> _MATERIAL FOR THIS TASK_
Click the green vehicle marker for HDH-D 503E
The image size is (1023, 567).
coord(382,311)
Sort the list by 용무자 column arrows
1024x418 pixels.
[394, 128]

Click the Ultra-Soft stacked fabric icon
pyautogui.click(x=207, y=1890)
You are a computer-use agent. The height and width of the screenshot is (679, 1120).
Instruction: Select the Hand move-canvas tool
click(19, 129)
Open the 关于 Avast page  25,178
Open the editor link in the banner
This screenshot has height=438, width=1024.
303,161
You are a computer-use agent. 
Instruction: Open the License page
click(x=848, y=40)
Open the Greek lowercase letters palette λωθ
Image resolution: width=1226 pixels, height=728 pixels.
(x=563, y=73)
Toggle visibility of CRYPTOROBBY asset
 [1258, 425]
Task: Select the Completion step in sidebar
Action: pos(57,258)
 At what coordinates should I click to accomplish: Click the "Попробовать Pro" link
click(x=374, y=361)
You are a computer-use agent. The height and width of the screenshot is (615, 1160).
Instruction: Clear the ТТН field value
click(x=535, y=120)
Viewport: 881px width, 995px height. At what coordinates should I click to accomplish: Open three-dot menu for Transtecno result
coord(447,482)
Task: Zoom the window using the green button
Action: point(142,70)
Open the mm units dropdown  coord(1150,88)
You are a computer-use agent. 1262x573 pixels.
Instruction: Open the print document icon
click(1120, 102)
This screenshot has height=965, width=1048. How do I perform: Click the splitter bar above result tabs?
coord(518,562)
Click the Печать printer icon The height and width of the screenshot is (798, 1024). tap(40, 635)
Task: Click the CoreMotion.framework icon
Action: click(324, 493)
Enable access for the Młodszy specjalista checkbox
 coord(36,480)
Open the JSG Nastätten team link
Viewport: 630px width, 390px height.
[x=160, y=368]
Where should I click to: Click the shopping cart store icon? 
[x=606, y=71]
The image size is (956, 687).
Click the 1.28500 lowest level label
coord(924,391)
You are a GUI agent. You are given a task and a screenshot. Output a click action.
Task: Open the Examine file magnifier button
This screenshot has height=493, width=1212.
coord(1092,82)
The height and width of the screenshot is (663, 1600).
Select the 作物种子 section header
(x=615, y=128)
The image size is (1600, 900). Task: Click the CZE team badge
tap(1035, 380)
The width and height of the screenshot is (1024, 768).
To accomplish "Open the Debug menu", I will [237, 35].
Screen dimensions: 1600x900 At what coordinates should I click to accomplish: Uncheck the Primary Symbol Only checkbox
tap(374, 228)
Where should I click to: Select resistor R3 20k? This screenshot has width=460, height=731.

> _ABOUT THIS EXERCISE_
Output every entry word for word.

> _RESULT OF THE EXERCISE_
Click the green vehicle marker for HDH-D 503E
The image size is (1023, 567).
coord(382,311)
Sort the list by 용무자 column arrows
1024x418 pixels.
[394, 128]

Click the Ultra-Soft stacked fabric icon
pyautogui.click(x=207, y=1890)
You are a computer-use agent. The height and width of the screenshot is (679, 1120).
Instruction: Select the Hand move-canvas tool
click(19, 129)
Open the 关于 Avast page  25,178
Open the editor link in the banner
This screenshot has height=438, width=1024.
303,161
You are a computer-use agent. 
Instruction: Open the License page
click(x=848, y=40)
Open the Greek lowercase letters palette λωθ
Image resolution: width=1226 pixels, height=728 pixels.
(x=563, y=73)
Toggle visibility of CRYPTOROBBY asset
 [1258, 425]
Task: Select the Completion step in sidebar
Action: pos(57,258)
 At what coordinates should I click to accomplish: Click the "Попробовать Pro" link
click(x=374, y=361)
You are a computer-use agent. The height and width of the screenshot is (615, 1160).
Instruction: Clear the ТТН field value
click(x=535, y=120)
Viewport: 881px width, 995px height. At what coordinates should I click to accomplish: Open three-dot menu for Transtecno result
coord(447,482)
Task: Zoom the window using the green button
Action: point(142,70)
Open the mm units dropdown  coord(1150,88)
You are a computer-use agent. 1262x573 pixels.
Instruction: Open the print document icon
click(1120, 102)
This screenshot has height=965, width=1048. How do I perform: Click the splitter bar above result tabs?
coord(518,562)
Click the Печать printer icon The height and width of the screenshot is (798, 1024). tap(40, 635)
Task: Click the CoreMotion.framework icon
Action: click(324, 493)
Enable access for the Młodszy specjalista checkbox
 coord(36,480)
Open the JSG Nastätten team link
Viewport: 630px width, 390px height.
[x=160, y=368]
Where should I click to: Click the shopping cart store icon? 
[x=606, y=71]
The image size is (956, 687).
Click the 1.28500 lowest level label
coord(924,391)
You are a GUI agent. You are given a task and a screenshot. Output a click action.
Task: Open the Examine file magnifier button
This screenshot has height=493, width=1212.
coord(1092,82)
The height and width of the screenshot is (663, 1600).
Select the 作物种子 section header
(x=615, y=128)
The image size is (1600, 900). Task: Click the CZE team badge
tap(1035, 380)
The width and height of the screenshot is (1024, 768).
To accomplish "Open the Debug menu", I will [237, 35].
Screen dimensions: 1600x900 At what coordinates should I click to accomplish: Uncheck the Primary Symbol Only checkbox
tap(374, 228)
Where should I click to: Select resistor R3 20k? This screenshot has width=460, height=731.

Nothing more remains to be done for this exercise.